Urban Communities are very interested in landownership– but challenges and unequal progress are stark
From the beginning of the urban enabling hub there were much higher levels of interest we expected; 100 community groups have been in touch with us about potential buyouts in the Clyde Valley since 2021. Wide ranging success including buyouts completing, funding applications submitted, CRtB submissions, and new negotiations with landowners.
We will explore these outcomes in future publications. Headlines are:
There is high level of interest by Clyde Valley communities in buying land and building.
There is notable interest from communities suffering from poverty (70% of our enquiries, measured by SIMD, consistently over the last three years). This reflects other statistics such the 2020 Evaluation of Asset Transfer, and evidence from Edinburgh and the Lothians, and counters initial concerns that affluent communities would disproportionately dominate urban community land. It shows similar motivation to rural communities, who have acted on inequality they faced.
There is evidence of unequal progress, with those in areas with more resources progressing more quickly, and those suffering from lack of resources moving more slowly.
Progress is slow. Demand is not translating into ownership quickly. If we mark success by moving forward significantly in the process (such as starting negotiations with a landowner, or submitting a Community Right to Buy application) 16 community groups are currently progressing successfully with our ongoing support.
Urban landholdings are complex, and data is not freely available. We analysed 57 sites in detail for community groups, and data complexity and lack of transparency is a significant barrier. Multiple landowners, shell companies, absentee landowners, lack of up to date information, options to develop land, and planning applications all have to be understand by communities in order to be proactive over urban land. The data is held in a number of places, not always freely available, and not always accurate.
One community is purchasing a play park, which is on a “residue title” with 99 split-off titles, and they cannot get a valuation. Another community has been tracking down the correct landownership details for a title creditor to allow them to submit a Community Right to Buy application; the landowner has no obligation to provide correct contact details. A large landowner refused to talk to a local community about a key site, but it’s not clear how much land they hold over a number of organisations and land titles, and the local community was then strongly discouraged from asking questions.
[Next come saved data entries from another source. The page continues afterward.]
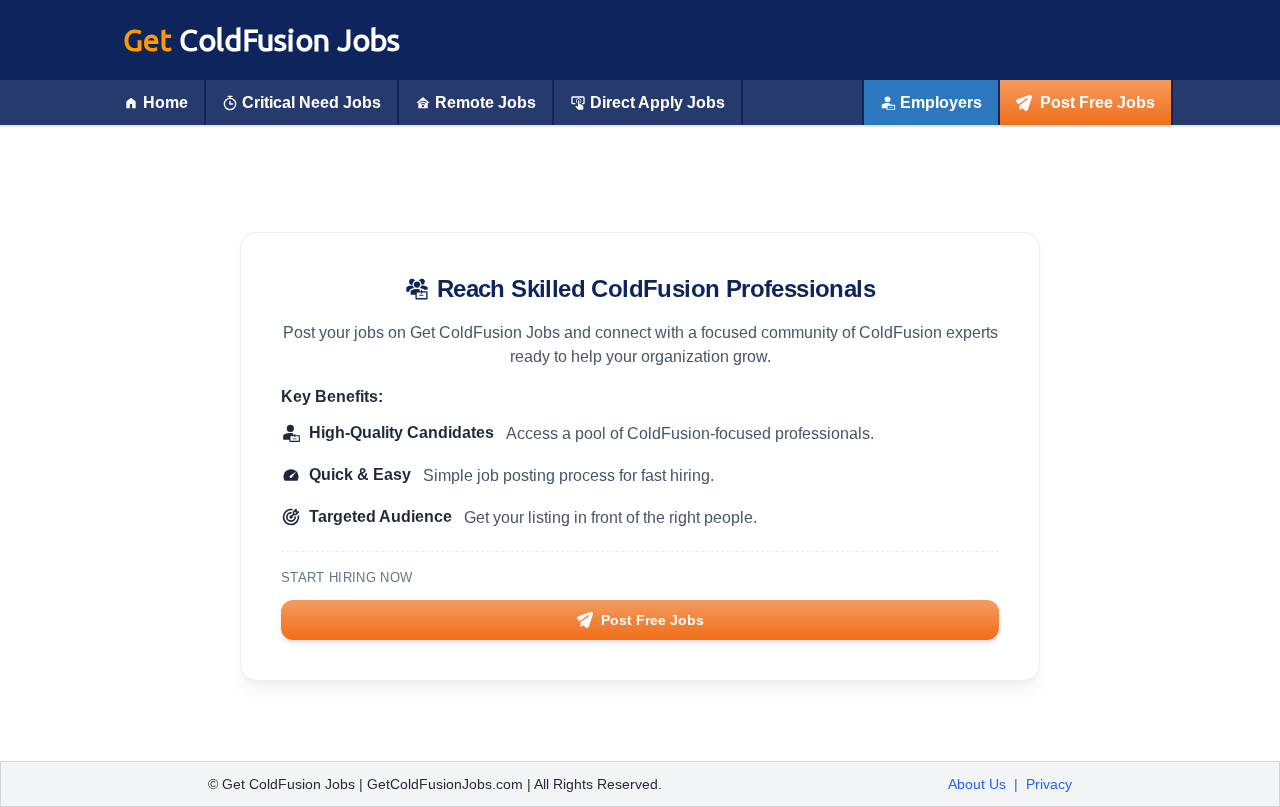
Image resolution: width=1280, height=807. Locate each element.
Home (165, 102)
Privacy (1049, 784)
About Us (977, 784)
The urban community land sector is growing, and succeeding, but the financial circumstances are difficult with the cost of living increases in particular hitting renovation projects for newly purchased projects. These challenges come at a crucial time in the sector’s growth.
What is next?
Urban and rural communities have similar visions and needs, wanting land and buildings to deliver local needs. Both have proven to be passionate about, and skilled at, addressing inequality.
Seven years into developing an urban community land sector, the amount of interest in the Clyde Valley is exceptional and growing. However, the context is different than the rural land reform sector at a similar stage in development. The exceptional level of interest in areas of poverty is fundamental to understanding how to support urban community land sector. The fragmented nature of urban landholdings, with multiple owners and titles, makes data transparency even more important.
The priorities for urban land reform going forward need to reflect the interest in, and potential of, urban community landownership, and in land delivering more for the people of Scotland. There is a significant risk of community landownership being yet another policy applied from elsewhere to urban communities, not something which comes from the communities themselves. There is also a risk of land reform focusing on big urban policy issues like land assembly, or large Derelict Sites, which are important but in which most communities have little say, or stake, in. Community-led approaches should be fundamental to making more of Scotland’s urban land—we have the framework to do this, and the interest is there. Otherwise concentrated power, inequality and wealth extraction are built into the future.
Refinements to the processes, like Community Right to Buy, are needed and appropriate at this stage in the sector’s development. Difficult questions need to be asked about how policies and projects are foisted on communities, and how we can move towards a system which responds better to communities.
As we improve processes, we also need bring communities to the table as equals. Slow and unequal progress by community groups means enduring support is needed, and we need to improve processes to be more inclusive. We need to meet communities where they are, listen and support them as they explain their vision for their local area, and give them the resources to make this happen.